Fokus part ini: memahami supply chain security untuk service Java/JAX-RS enterprise. Kita akan membahas Maven dependency governance, transitive dependency risk, vulnerability scanning, SBOM, SCA, container image scanning, artifact signing, provenance, build integrity, CI/CD gates, failure mode, debugging, PR review, dan internal verification checklist.

Aplikasi production tidak hanya terdiri dari code yang kita tulis.

Ia juga terdiri dari:

source code
third-party libraries
transitive dependencies
build plugins
base container images
OS packages
generated code
CI runners
artifact repository
container registry
deployment manifests
runtime configuration

Supply chain security adalah disiplin menjaga seluruh jalur tersebut tetap dapat dipercaya.


1. Core Mental Model

Supply chain security menjawab pertanyaan:

Can we trust what we build, what we ship, and what we run?

Untuk service Java/JAX-RS, jalurnya biasanya seperti ini:

flowchart TD A[Source Code] --> B[Maven Build] B --> C[Dependencies + Plugins] C --> D[Test + Static Checks] D --> E[JAR / WAR Artifact] E --> F[Container Image] F --> G[Image Scan] G --> H[Signing / Attestation] H --> I[Container Registry] I --> J[GitOps / Deployment] J --> K[Kubernetes Runtime]

Each edge can fail.

Each artifact needs identity.

Each dependency needs governance.

Each release should be traceable.

Invariant:

A production deployment should be traceable from running pod back to image digest, build pipeline, source commit, dependency set, SBOM, and approval gates.
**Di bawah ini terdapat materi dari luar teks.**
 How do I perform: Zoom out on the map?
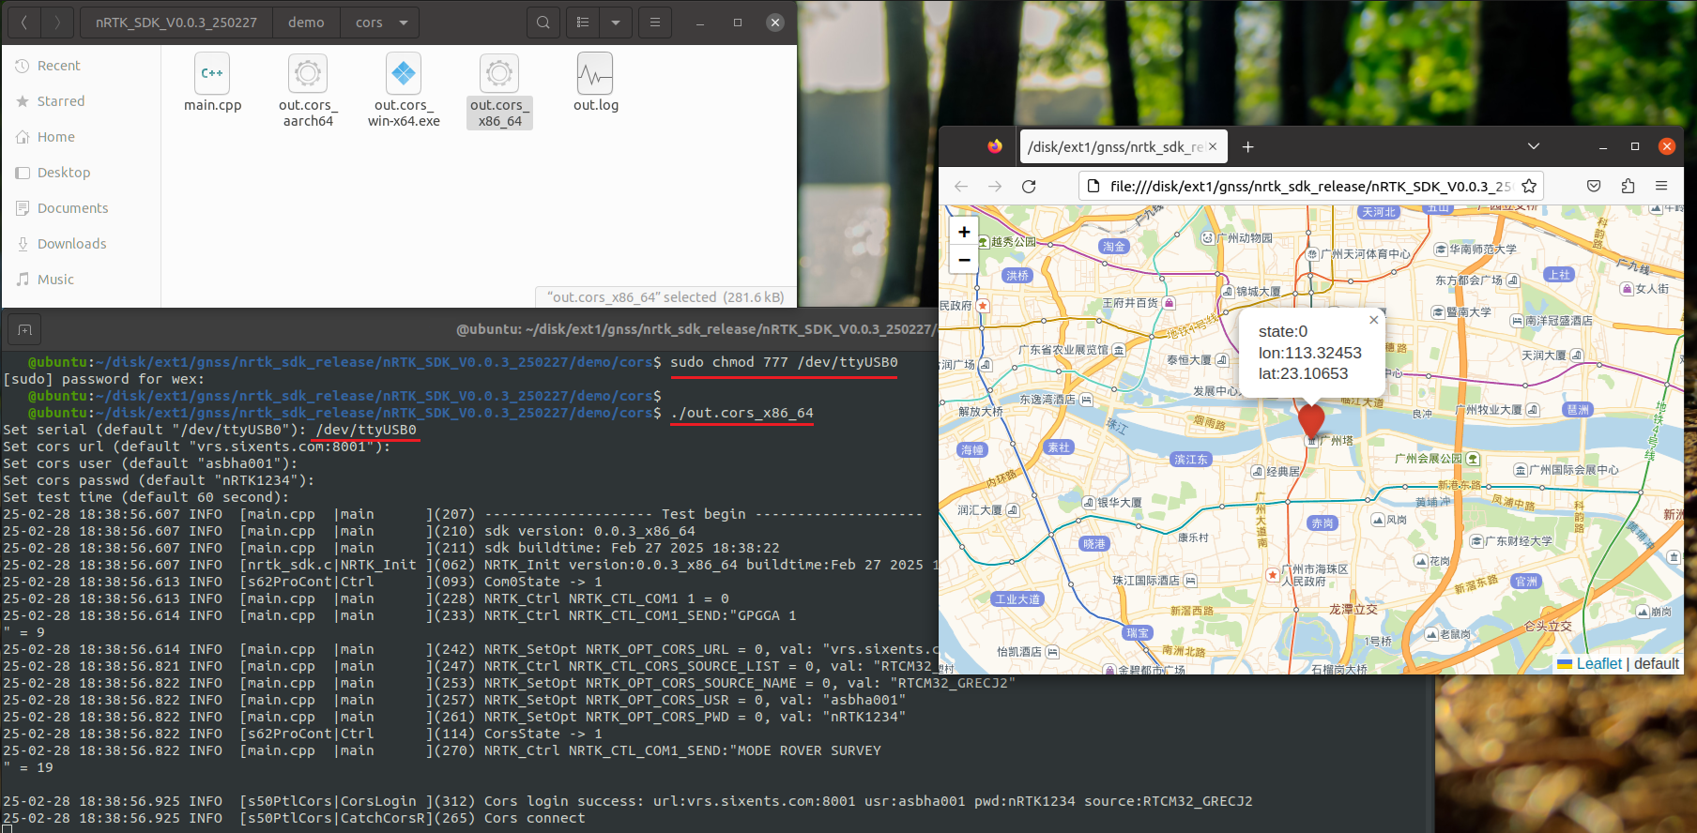(964, 260)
2. What Is the Software Supply Chain?

The software supply chain includes everything that can influence the final running service.

For Java backend:

JDK distribution
Maven wrapper
Maven plugins
parent POM
BOMs
third-party dependencies
internal libraries
generated API clients
annotation processors
Docker base image
OS packages
CI runner image
build scripts
Helm charts / manifests
GitOps controller
registry policies

A vulnerability can enter through any of these.

Example:

A safe-looking PR changes only pom.xml.
It upgrades a minor library.
That library pulls a vulnerable transitive dependency.
The build passes.
The runtime now exposes a vulnerable parser.

This is why dependency changes are architecture changes, not clerical changes.
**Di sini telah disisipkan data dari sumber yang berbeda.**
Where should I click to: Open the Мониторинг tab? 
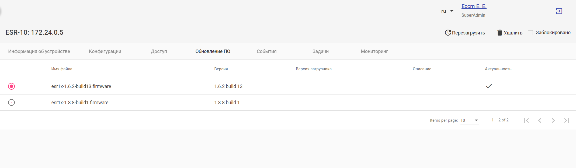374,51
3. Maven Dependency Governance

Maven gives power and risk.

Key concepts:

direct dependency
transitive dependency
dependency scope
plugin dependency
parent POM
BOM
version mediation
exclusions
dependencyManagement

Risky patterns:

<dependency>
  <groupId>some.group</groupId>
  <artifactId>some-lib</artifactId>
  <version>LATEST</version>
</dependency>
<dependency>
  <groupId>some.group</groupId>
  <artifactId>some-lib</artifactId>
  <version>[1.0,)</version>
</dependency>

Better pattern:

pinned versions
centralized dependency management
approved internal BOM
dependency convergence checks
explicit exclusions with reason
regular vulnerability review

Senior review questions:

Why is this dependency needed?
Is it already provided by platform/runtime?
Does it duplicate an existing library?
What transitive dependencies does it bring?
Is it maintained?
What is its license?
Does it run code at build time or runtime?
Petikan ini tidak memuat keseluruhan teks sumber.